[任务说明]
从下文关于壳聚糖螯合锌与回肠菌群的阅读材料中，将“在属水平上，添加壳聚糖螯合锌”起、一直到“促炎菌脱硫弧菌属的相对丰度。”为止的全部文字逐字抄录下来。

[阅读材料]
================

在属水平上，添加壳聚糖螯合锌显著增加了回肠微生物中Romboutsia属和苏黎世杆菌属的相对丰度，此外，虽然乳杆菌属组间差异不显著，但作为丰度最高的属，试验组有益菌乳杆菌属相对丰度在数值在远远高于对照组。有报道指出，Romboutsia属和苏黎世杆菌属均表现出益生性，张李荣等[19]研究发现乳双歧杆菌可显著提高Romboutsia属、乳杆菌属等有益菌含量；刘佳星等[20]在四神丸对腹泻型肠易激综合征大鼠肠道菌群影响的实验研究中发现，与模型组相比，四神丸组苏黎世杆菌属和Romboutsia属丰度显著增加。而壳聚糖螯合锌试验组狭义梭菌属丰度显著降低可能是由于乳酸杆菌属、Romboutsia属和苏黎世菌属所占比例很高，导致其他属于厚壁菌门的菌属所占比例相对减少所致。另外，变形菌门主要变化菌属脱硫弧菌属在添加壳聚糖螯合锌的试验组中极显著的降低了。脱硫弧菌属是肠道菌群中主要的硫酸盐还原菌(SRB)，有报道指出硫酸盐还原菌在厌氧呼吸过程中将硫酸盐还原为硫化氢，干扰上皮细胞氧化代谢，可能导致上皮细胞损伤死亡以及黏膜炎症[21-22]。Rowan等[23]研究发现，溃疡性结肠炎患者结肠脱硫弧菌丰度显著增加。综上所述，日粮补充壳聚糖螯合锌对大肠杆菌攻毒大鼠回肠微生物菌群结构产生了一定的影响，增加了厚壁菌门/拟杆菌门的比值以及有益菌Romboutsia属、苏黎世菌属的相对丰度，同时降低了促炎菌脱硫弧菌属的相对丰度。

================

[所给信息]

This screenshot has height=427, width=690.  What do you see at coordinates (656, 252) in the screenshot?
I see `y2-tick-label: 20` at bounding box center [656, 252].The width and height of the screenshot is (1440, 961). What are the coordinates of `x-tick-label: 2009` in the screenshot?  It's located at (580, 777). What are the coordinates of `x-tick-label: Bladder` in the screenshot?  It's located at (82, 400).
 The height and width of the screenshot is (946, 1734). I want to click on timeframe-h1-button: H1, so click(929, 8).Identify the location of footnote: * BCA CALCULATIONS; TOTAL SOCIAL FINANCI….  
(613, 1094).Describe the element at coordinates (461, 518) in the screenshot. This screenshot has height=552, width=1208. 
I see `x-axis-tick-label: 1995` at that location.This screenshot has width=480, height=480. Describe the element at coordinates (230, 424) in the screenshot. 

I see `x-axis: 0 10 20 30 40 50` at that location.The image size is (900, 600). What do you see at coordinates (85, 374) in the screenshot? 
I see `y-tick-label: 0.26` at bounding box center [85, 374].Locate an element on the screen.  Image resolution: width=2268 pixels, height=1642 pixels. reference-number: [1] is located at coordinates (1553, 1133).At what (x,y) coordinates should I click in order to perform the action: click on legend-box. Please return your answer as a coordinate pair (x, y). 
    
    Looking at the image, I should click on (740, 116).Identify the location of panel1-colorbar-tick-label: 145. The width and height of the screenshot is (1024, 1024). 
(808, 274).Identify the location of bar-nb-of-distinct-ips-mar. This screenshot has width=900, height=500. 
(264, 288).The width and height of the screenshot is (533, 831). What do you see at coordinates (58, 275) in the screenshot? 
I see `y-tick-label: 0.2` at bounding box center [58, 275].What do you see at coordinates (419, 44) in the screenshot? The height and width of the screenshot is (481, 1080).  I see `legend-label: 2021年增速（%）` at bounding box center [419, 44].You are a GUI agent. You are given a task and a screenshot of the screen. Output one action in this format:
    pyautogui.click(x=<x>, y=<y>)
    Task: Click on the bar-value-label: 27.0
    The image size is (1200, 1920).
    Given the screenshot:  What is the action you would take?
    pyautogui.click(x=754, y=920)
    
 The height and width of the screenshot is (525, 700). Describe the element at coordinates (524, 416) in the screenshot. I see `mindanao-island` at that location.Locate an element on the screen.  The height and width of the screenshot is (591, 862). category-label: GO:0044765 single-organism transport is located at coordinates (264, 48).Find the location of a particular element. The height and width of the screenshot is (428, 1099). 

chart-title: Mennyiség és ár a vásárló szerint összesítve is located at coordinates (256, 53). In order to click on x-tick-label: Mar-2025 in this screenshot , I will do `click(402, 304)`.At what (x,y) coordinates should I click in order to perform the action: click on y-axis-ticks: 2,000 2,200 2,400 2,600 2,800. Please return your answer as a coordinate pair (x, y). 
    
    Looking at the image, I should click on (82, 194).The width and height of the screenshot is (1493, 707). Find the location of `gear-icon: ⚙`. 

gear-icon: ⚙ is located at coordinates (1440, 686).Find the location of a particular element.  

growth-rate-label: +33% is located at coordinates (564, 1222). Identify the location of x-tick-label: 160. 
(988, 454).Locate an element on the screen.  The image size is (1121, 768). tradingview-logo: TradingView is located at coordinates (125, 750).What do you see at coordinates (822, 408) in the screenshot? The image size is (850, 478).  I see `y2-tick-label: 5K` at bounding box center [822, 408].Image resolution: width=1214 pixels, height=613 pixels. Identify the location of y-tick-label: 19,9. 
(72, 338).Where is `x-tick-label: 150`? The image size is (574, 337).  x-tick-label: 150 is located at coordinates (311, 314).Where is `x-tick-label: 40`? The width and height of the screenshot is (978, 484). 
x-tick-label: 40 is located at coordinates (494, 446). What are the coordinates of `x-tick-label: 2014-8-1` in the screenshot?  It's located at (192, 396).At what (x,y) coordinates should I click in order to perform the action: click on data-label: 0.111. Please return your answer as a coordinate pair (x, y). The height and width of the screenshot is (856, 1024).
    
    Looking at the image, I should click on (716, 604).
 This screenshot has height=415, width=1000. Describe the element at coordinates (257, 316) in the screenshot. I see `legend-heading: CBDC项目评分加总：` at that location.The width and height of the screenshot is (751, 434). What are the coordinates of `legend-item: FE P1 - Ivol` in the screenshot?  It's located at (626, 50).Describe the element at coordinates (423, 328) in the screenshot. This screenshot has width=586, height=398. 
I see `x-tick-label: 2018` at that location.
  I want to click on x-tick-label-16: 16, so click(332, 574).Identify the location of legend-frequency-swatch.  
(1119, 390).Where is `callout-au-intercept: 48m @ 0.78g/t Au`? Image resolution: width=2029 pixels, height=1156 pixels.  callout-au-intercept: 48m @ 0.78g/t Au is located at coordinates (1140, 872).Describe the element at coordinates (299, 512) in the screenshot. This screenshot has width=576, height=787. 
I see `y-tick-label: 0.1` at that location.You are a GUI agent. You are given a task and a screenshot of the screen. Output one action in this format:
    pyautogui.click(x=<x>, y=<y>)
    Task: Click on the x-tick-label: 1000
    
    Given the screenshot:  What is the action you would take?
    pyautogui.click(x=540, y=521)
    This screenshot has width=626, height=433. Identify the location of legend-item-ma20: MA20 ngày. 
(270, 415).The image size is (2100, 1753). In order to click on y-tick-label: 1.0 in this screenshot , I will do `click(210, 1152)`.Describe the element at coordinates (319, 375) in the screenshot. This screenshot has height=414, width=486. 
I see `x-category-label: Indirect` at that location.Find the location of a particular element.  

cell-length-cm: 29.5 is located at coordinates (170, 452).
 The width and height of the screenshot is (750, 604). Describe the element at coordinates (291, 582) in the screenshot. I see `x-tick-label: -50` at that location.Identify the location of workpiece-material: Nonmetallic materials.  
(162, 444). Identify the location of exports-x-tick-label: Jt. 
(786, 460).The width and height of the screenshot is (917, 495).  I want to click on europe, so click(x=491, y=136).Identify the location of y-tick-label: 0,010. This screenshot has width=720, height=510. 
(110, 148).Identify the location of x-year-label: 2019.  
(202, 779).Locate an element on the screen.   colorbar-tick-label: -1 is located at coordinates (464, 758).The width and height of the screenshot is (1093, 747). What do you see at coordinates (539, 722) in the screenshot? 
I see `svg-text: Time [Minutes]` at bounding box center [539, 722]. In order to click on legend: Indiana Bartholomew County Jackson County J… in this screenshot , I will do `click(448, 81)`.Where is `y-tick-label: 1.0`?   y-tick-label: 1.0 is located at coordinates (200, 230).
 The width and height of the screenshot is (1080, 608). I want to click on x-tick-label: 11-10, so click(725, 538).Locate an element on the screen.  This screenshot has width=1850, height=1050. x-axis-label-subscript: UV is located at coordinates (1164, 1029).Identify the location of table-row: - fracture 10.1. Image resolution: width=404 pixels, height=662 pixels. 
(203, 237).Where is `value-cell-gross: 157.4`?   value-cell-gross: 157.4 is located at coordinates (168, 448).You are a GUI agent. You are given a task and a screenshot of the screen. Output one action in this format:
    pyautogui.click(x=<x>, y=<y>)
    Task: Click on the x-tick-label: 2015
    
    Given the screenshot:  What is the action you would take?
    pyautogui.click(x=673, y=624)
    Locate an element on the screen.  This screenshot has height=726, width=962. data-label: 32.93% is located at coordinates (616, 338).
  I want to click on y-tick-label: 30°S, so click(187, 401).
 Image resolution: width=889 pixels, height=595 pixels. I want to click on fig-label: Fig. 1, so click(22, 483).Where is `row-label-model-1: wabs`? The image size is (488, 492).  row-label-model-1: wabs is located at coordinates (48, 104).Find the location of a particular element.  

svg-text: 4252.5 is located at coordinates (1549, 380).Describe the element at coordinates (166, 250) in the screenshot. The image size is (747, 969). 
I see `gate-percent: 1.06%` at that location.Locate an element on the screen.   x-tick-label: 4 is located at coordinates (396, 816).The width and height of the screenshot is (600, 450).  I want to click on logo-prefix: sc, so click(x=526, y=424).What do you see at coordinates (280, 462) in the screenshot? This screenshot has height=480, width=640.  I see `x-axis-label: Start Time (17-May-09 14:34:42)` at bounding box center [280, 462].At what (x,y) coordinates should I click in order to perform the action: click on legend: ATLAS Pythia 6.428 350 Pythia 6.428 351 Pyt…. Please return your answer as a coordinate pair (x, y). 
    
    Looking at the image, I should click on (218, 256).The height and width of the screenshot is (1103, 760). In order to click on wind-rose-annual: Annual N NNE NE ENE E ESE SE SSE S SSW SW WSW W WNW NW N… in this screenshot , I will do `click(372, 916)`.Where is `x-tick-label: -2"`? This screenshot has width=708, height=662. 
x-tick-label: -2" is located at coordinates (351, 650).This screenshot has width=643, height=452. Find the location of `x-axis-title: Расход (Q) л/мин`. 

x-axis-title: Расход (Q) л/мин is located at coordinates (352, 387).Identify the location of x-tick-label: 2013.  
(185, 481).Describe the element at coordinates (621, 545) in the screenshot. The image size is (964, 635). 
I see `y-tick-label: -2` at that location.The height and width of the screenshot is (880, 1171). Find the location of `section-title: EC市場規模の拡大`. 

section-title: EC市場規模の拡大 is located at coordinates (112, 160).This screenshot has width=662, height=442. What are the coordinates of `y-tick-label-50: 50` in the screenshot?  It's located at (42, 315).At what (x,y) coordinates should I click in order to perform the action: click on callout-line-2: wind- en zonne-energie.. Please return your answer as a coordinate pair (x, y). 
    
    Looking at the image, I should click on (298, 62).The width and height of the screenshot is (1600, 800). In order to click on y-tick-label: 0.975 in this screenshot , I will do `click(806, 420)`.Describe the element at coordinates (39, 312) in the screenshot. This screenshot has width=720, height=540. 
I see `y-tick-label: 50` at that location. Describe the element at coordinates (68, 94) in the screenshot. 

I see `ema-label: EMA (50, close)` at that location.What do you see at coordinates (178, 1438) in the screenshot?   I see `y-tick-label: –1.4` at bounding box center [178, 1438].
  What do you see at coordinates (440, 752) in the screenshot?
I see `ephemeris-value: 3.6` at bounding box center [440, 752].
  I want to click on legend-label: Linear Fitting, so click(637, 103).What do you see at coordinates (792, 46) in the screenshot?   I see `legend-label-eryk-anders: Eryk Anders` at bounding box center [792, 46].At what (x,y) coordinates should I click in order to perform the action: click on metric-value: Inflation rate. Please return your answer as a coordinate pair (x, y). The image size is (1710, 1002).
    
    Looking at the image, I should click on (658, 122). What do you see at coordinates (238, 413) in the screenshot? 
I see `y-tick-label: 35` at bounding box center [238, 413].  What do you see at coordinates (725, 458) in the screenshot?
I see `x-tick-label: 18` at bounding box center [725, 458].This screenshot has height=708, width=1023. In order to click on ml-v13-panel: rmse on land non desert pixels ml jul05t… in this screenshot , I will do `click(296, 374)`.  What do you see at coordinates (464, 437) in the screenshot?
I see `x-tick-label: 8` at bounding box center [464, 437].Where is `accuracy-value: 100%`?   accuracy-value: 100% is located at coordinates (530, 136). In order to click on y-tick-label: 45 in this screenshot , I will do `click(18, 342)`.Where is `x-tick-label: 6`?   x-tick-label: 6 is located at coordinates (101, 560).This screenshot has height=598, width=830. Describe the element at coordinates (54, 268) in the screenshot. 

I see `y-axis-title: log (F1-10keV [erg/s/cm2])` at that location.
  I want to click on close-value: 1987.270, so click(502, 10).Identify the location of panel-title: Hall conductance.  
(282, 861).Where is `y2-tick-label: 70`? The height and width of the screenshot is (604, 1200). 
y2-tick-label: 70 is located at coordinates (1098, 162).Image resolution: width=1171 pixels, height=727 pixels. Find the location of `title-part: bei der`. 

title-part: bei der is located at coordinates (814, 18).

================

[参考答案]
在属水平上，添加壳聚糖螯合锌显著增加了回肠微生物中Romboutsia属和苏黎世杆菌属的相对丰度，此外，虽然乳杆菌属组间差异不显著，但作为丰度最高的属，试验组有益菌乳杆菌属相对丰度在数值在远远高于对照组。有报道指出，Romboutsia属和苏黎世杆菌属均表现出益生性，张李荣等[19]研究发现乳双歧杆菌可显著提高Romboutsia属、乳杆菌属等有益菌含量；刘佳星等[20]在四神丸对腹泻型肠易激综合征大鼠肠道菌群影响的实验研究中发现，与模型组相比，四神丸组苏黎世杆菌属和Romboutsia属丰度显著增加。而壳聚糖螯合锌试验组狭义梭菌属丰度显著降低可能是由于乳酸杆菌属、Romboutsia属和苏黎世菌属所占比例很高，导致其他属于厚壁菌门的菌属所占比例相对减少所致。另外，变形菌门主要变化菌属脱硫弧菌属在添加壳聚糖螯合锌的试验组中极显著的降低了。脱硫弧菌属是肠道菌群中主要的硫酸盐还原菌(SRB)，有报道指出硫酸盐还原菌在厌氧呼吸过程中将硫酸盐还原为硫化氢，干扰上皮细胞氧化代谢，可能导致上皮细胞损伤死亡以及黏膜炎症[21-22]。Rowan等[23]研究发现，溃疡性结肠炎患者结肠脱硫弧菌丰度显著增加。综上所述，日粮补充壳聚糖螯合锌对大肠杆菌攻毒大鼠回肠微生物菌群结构产生了一定的影响，增加了厚壁菌门/拟杆菌门的比值以及有益菌Romboutsia属、苏黎世菌属的相对丰度，同时降低了促炎菌脱硫弧菌属的相对丰度。